- **EXERCISE**
Produce a faithful copy of every record below, without the pictures.

Start of TASK MATERIAL

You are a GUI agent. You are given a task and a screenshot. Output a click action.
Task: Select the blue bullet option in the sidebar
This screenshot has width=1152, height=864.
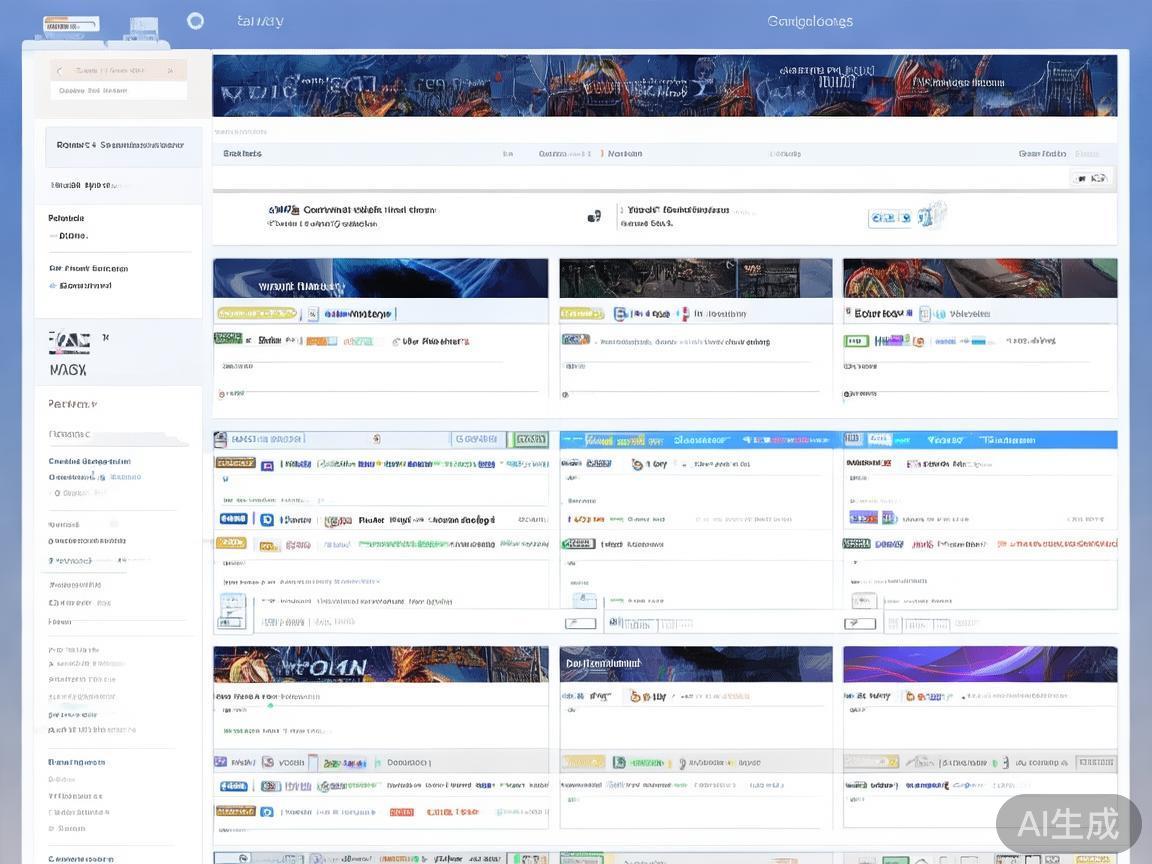coord(53,286)
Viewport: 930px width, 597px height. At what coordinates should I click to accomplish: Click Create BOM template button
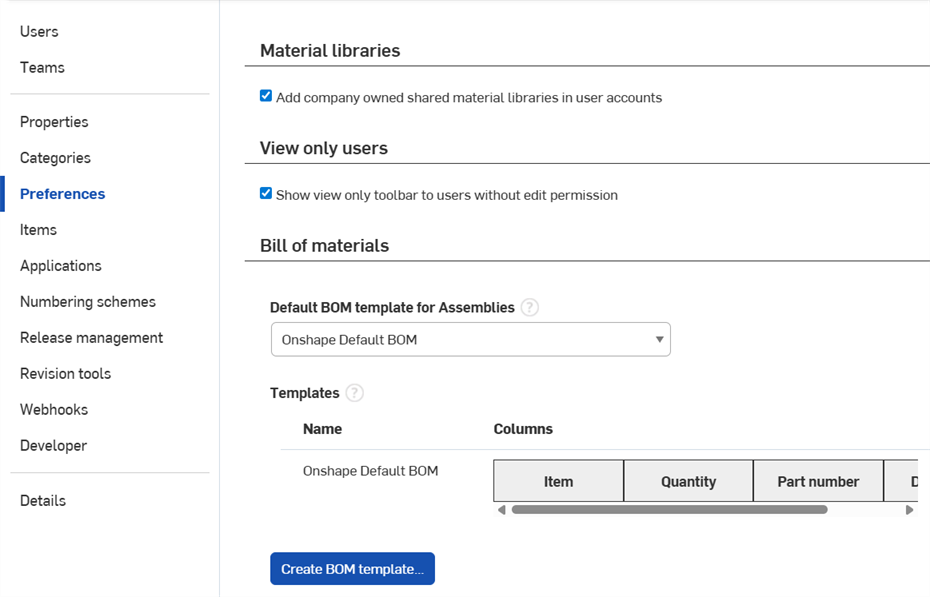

End of TASK MATERIAL

- **FINISHED TASK**
You are a GUI agent. You are given a task and a screenshot. Output a click action.
Task: Select the blue bullet option in the sidebar
This screenshot has width=1152, height=864.
coord(53,286)
Viewport: 930px width, 597px height. At what coordinates should I click to accomplish: Click Create BOM template button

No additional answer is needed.